Frontlines Online Edition
Economic Growth
July/August 2012

Achieving Growth by Changing Mindsets

In Uganda, a USAID guarantee enabled an entrepreneur to receive a loan large enough to expand his business. In Uganda, a USAID guarantee enabled an entrepreneur to receive a loan large enough to expand his business. As a result, his profits more than tripled, and he was able to hire 40 additional workers, including the chef in this photo. Morgana Wingard

In Uganda, a USAID guarantee enabled an entrepreneur to receive a loan large enough to expand his business. As a result, his profits more than tripled, and he was able to hire 40 additional workers, including the chef in this photo. The borrower repaid his loan in full and has since received another loan, double in size, without a guarantee.

South Base Agro Ltd., a cotton ginnery located in Buslowe, Uganda, is critical to the country’s growing cotton market. Established in 1994 by CEO Kandap Kinariwalla, South Base provides thousands of small farmers with cotton seeds and plants. International cotton millers depend on South Base’s cotton exports.

How USAID's Development Credit Authority Works

But South Base’s bank had very conservative lending practices to agriculture enterprises it perceived as high risk. Therefore, despite its success, South Base was unable to qualify for the large amount of financing it needed to grow.

As part of its assistance strategy in the country, USAID wanted to find a way to channel excess capital back into the local economy, and in doing so took a non-traditional approach to development.

Instead of relying on training to sharpen the business skills of South Base and other similar businesses, USAID in 2002 decided to also work with local banks to encourage them to invest more of their capital in local businesses.
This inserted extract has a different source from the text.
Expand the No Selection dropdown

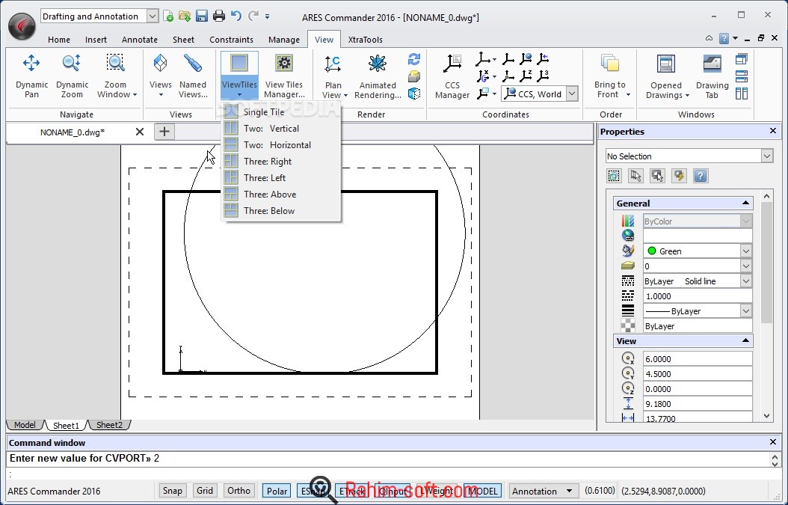(x=766, y=156)
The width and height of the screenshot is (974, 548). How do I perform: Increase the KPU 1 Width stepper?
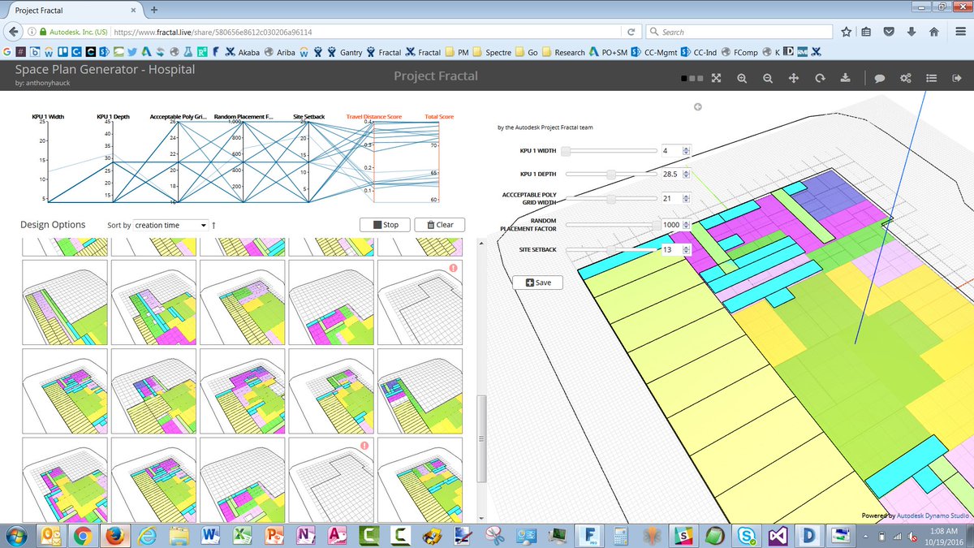[x=687, y=149]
Using the Development Credit Authority, a USAID credit guarantee program, the mission was able to mobilize local money—and not just that of U.S. taxpayers—to finance development.

By offering to share risk, USAID successfully encouraged local banks to increase their investments in small businesses like South Base. Under the risk-sharing agreements, seven banks lent $26 million of their own funds over five years to pre-identified sectors and, in the process, learned that lending to small businesses can be profitable.

In addition to opening up local financing, USAID offered a complementary technical assistance program that taught Ugandan small business owners how to represent themselves to financial institutions and showed banks how to evaluate small business risk. By building capacity and equipping the banks with the guarantee facility, the system began to produce results.

Entrepreneurs no longer needed to depend on loan sharks for access to capital. Thanks to the credit guarantee and technical assistance, 273 small businesses and microfinance institutions received loans totaling $26.3 million. Given the central role these businesses played in their supply chains, the impact reverberated throughout the Ugandan economy.

South Base received $600,000 in local financing, and within four years, the company saw its annual sales top $500,000, and purchased cotton directly from 3,000 rural farmers and 24 middlemen. Uganda Microfinance Union used its loan to lend small amounts to more than 27,000 borrowers. A Ugandan fish exporter, Begumisa Enterprises Ltd., used its credit to purchase fish from 7,000 fishermen.

“Today we buy cotton directly and indirectly from 20 to 30,000 cotton farmers and our annual sales top $2 million. Financing has enabled us to grow …," said Kinariwalla.

In Uganda, as in most of the countries where it works, USAID uses credit guarantees to grow new markets. Through this guarantee, USAID demonstrated to banks that loans to small businesses are not as risky as perceived. After the guarantee expired, 70 percent of the borrowers received subsequent loans. Two international banks involved in the guarantee went on to open small business lending divisions.

“The Development Credit Authority guarantee facility is a partnership where the U.S. Government shares risk with a local bank. It is not U.S. Government money. It is local capital,” said Jackie Wakhweya, development finance specialist from the USAID mission in Uganda. “The DCA financing model fits into our Feed the Future strategy of investing in agriculture as a long-term driver of economic growth and food security.”

“All of this matters because, at the beginning of the value chain, there is a small farmer relying on the entire system to function,” said Ben Hubbard, director of the Development Credit Authority.

“Making agriculture value chains work by unlocking financing is the key to enabling people to grow their way out of poverty.”